» Aufgabe 1:
Welcher Anteil der Betroffenen überlebt laut dem Textauszug eine schwere Gehirnverletzung?
» Aufgabe 2:
Fassen Sie den Textauszug in zwei Sätzen zusammen.

» Textauszug:
-=-=-

Durch die großen
Fortschritte der Medizin in der Erstbehandlung, der chirurgischen
Behandlung sowie in der Intensivmedizin ist die Sterblichkeit nach schweren
Verletzungen des Gehirns gesunken. Es überleben dank eines ausgebauten Rettungssystems,
einer leistungsfähigen Erstbehandlung und einer technisch hochgerüsteten
Intensivtherapie etwa 70 Prozent der Betroffenen eine schwere Gehirnverletzung,
allerdings häufig mit neurologischen und kognitiven Defiziten (d. h. körperliche
und geistige Einschränkungen).
Die
Anzahl der Überlebenden nach Schädel-Hirn-Trauma (SHT), die in einem zunehmenden Ausmaß einer
Neurorehabilitation bedürfen, ist also stark angestiegen.

-=-=-

» Bereitgestellte Daten:
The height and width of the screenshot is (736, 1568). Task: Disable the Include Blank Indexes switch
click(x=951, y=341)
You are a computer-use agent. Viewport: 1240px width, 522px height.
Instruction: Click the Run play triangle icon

-=-=-

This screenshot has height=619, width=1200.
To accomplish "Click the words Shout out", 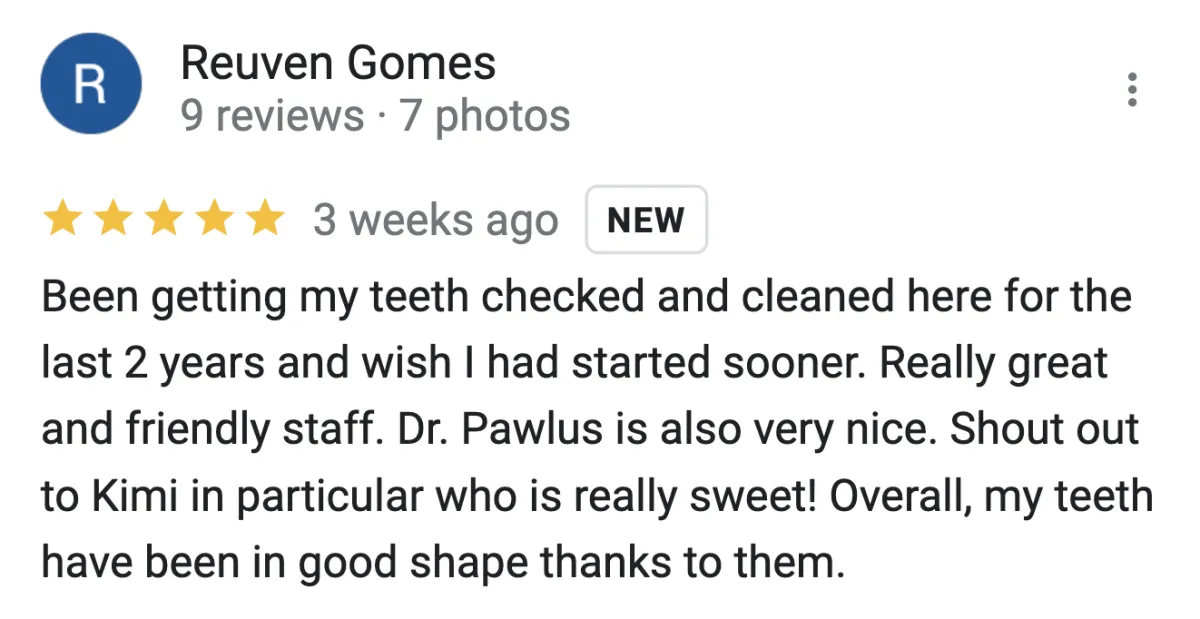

-=-=-

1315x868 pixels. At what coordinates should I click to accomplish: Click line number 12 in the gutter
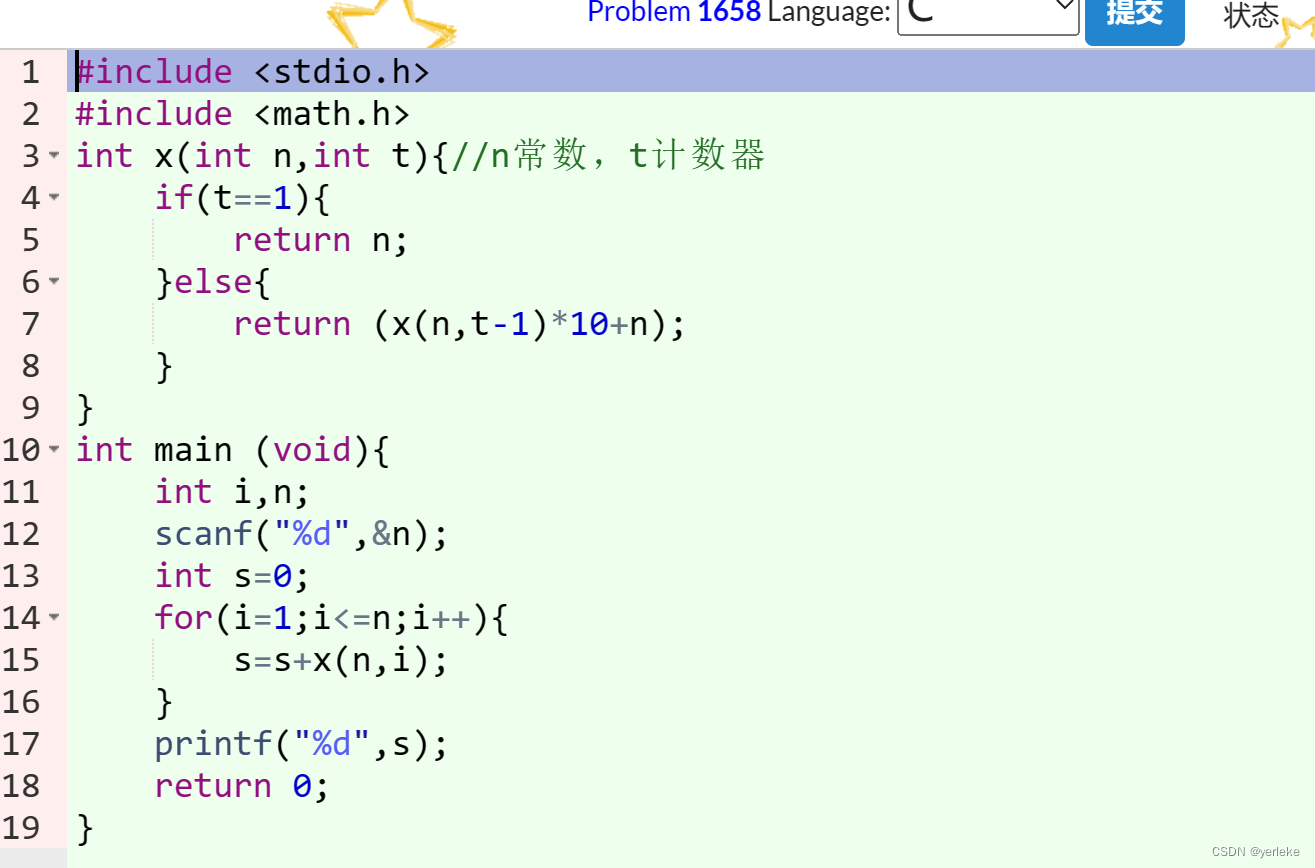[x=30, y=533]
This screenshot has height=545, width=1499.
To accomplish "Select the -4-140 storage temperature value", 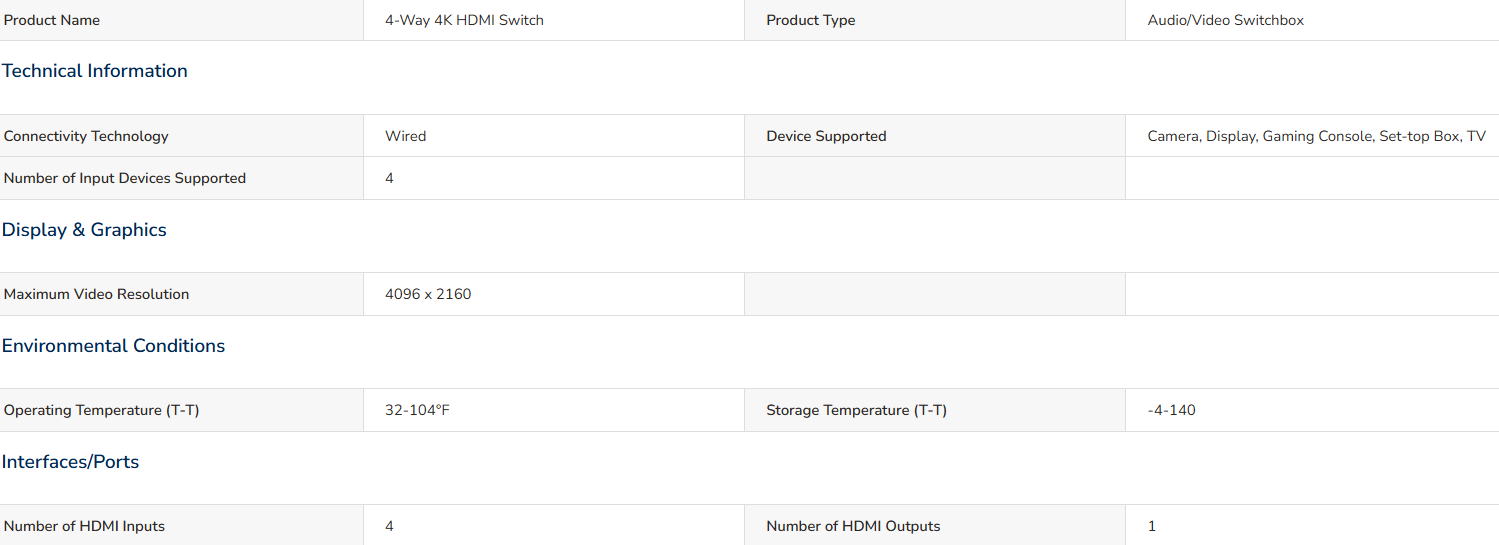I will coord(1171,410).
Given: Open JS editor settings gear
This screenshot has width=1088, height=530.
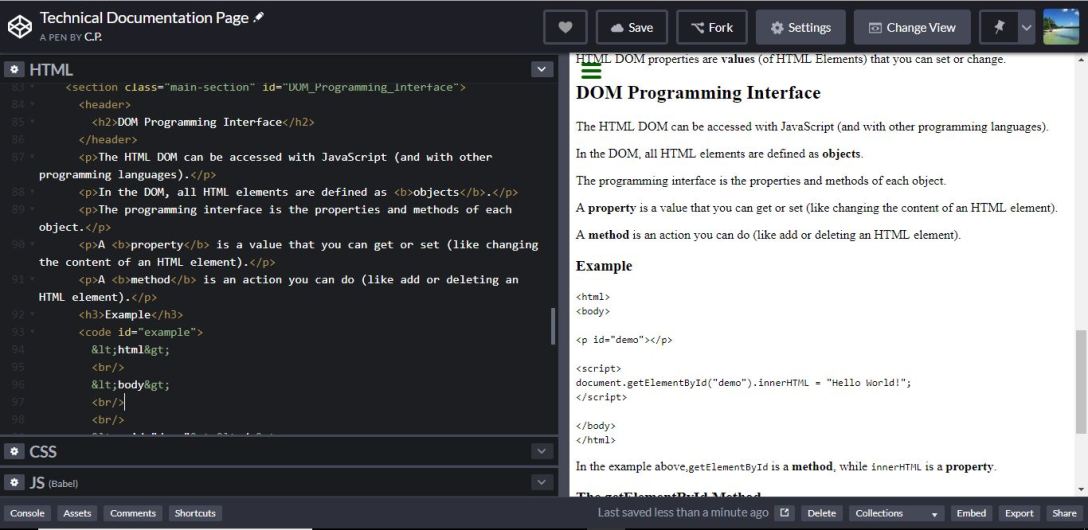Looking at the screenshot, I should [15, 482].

-=-=-

» Erwartete Antwort 1:
Etwa 70 Prozent der Betroffenen.

» Erwartete Antwort 2:
Dank großer Fortschritte in Erstbehandlung, chirurgischer Behandlung und Intensivmedizin ist die Sterblichkeit nach schweren Gehirnverletzungen gesunken, sodass etwa 70 Prozent der Betroffenen überleben, häufig jedoch mit neurologischen und kognitiven Defiziten. Die Zahl der Überlebenden nach Schädel-Hirn-Trauma, die einer Neurorehabilitation bedürfen, ist dadurch stark angestiegen.